## EXERCISE INPUTS
/---
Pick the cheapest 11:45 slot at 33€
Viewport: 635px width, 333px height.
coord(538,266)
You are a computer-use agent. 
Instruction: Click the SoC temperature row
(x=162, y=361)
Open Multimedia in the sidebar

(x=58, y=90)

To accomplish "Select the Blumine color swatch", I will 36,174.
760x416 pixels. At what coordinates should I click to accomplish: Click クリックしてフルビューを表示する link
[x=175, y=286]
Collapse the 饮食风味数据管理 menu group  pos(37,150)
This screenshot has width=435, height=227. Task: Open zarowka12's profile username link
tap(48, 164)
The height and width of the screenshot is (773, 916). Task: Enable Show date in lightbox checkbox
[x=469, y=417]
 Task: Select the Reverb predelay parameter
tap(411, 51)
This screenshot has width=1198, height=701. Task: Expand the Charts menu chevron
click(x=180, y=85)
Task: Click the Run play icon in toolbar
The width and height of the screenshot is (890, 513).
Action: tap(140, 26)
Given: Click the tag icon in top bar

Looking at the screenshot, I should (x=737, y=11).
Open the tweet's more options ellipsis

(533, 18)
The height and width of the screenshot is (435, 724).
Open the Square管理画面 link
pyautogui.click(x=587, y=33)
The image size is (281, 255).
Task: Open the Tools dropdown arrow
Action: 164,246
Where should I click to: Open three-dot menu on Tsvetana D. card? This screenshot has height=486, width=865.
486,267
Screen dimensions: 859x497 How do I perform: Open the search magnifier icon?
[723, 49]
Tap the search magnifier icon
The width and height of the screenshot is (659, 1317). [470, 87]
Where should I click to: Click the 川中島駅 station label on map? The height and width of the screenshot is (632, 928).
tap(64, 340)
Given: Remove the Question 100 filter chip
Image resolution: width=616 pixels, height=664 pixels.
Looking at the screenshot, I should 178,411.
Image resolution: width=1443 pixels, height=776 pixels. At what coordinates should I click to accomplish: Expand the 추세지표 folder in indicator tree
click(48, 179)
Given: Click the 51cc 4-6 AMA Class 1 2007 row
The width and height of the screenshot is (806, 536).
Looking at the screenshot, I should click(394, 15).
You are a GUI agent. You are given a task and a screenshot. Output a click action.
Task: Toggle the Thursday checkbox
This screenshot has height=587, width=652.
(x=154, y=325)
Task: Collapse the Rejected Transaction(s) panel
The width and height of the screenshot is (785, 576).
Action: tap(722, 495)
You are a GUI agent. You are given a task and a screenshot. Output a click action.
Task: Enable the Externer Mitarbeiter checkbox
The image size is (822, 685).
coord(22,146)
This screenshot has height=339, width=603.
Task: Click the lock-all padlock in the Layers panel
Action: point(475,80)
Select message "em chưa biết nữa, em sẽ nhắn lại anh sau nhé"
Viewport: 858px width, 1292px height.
\---
## PROMPT
Put every line of the records above into a JSON list of strings, with one string for each line and blank lines left out.

## ANSWER TO THE PROBLEM
[
  "Pick the cheapest 11:45 slot at 33€",
  "Viewport: 635px width, 333px height.",
  "coord(538,266)",
  "You are a computer-use agent. ",
  "Instruction: Click the SoC temperature row",
  "(x=162, y=361)",
  "Open Multimedia in the sidebar",
  "(x=58, y=90)",
  "To accomplish \"Select the Blumine color swatch\", I will 36,174.",
  "760x416 pixels. At what coordinates should I click to accomplish: Click クリックしてフルビューを表示する link",
  "[x=175, y=286]",
  "Collapse the 饮食风味数据管理 menu group  pos(37,150)",
  "This screenshot has width=435, height=227. Task: Open zarowka12's profile username link",
  "tap(48, 164)",
  "The height and width of the screenshot is (773, 916). Task: Enable Show date in lightbox checkbox",
  "[x=469, y=417]",
  " Task: Select the Reverb predelay parameter",
  "tap(411, 51)",
  "This screenshot has width=1198, height=701. Task: Expand the Charts menu chevron",
  "click(x=180, y=85)",
  "Task: Click the Run play icon in toolbar",
  "The width and height of the screenshot is (890, 513).",
  "Action: tap(140, 26)",
  "Given: Click the tag icon in top bar",
  "Looking at the screenshot, I should (x=737, y=11).",
  "Open the tweet's more options ellipsis",
  "(533, 18)",
  "The height and width of the screenshot is (435, 724).",
  "Open the Square管理画面 link",
  "pyautogui.click(x=587, y=33)",
  "The image size is (281, 255).",
  "Task: Open the Tools dropdown arrow",
  "Action: 164,246",
  "Where should I click to: Open three-dot menu on Tsvetana D. card? This screenshot has height=486, width=865.",
  "486,267",
  "Screen dimensions: 859x497 How do I perform: Open the search magnifier icon?",
  "[723, 49]",
  "Tap the search magnifier icon",
  "The width and height of the screenshot is (659, 1317). [470, 87]",
  "Where should I click to: Click the 川中島駅 station label on map? The height and width of the screenshot is (632, 928).",
  "tap(64, 340)",
  "Given: Remove the Question 100 filter chip",
  "Image resolution: width=616 pixels, height=664 pixels.",
  "Looking at the screenshot, I should 178,411.",
  "Image resolution: width=1443 pixels, height=776 pixels. At what coordinates should I click to accomplish: Expand the 추세지표 folder in indicator tree",
  "click(48, 179)",
  "Given: Click the 51cc 4-6 AMA Class 1 2007 row",
  "The width and height of the screenshot is (806, 536).",
  "Looking at the screenshot, I should click(394, 15).",
  "You are a GUI agent. You are given a task and a screenshot. Output a click action.",
  "Task: Toggle the Thursday checkbox",
  "This screenshot has height=587, width=652.",
  "(x=154, y=325)",
  "Task: Collapse the Rejected Transaction(s) panel",
  "The width and height of the screenshot is (785, 576).",
  "Action: tap(722, 495)",
  "You are a GUI agent. You are given a task and a screenshot. Output a click action.",
  "Task: Enable the Externer Mitarbeiter checkbox",
  "The image size is (822, 685).",
  "coord(22,146)",
  "This screenshot has height=339, width=603.",
  "Task: Click the lock-all padlock in the Layers panel",
  "Action: point(475,80)",
  "Select message \"em chưa biết nữa, em sẽ nhắn lại anh sau nhé\"",
  "Viewport: 858px width, 1292px height."
]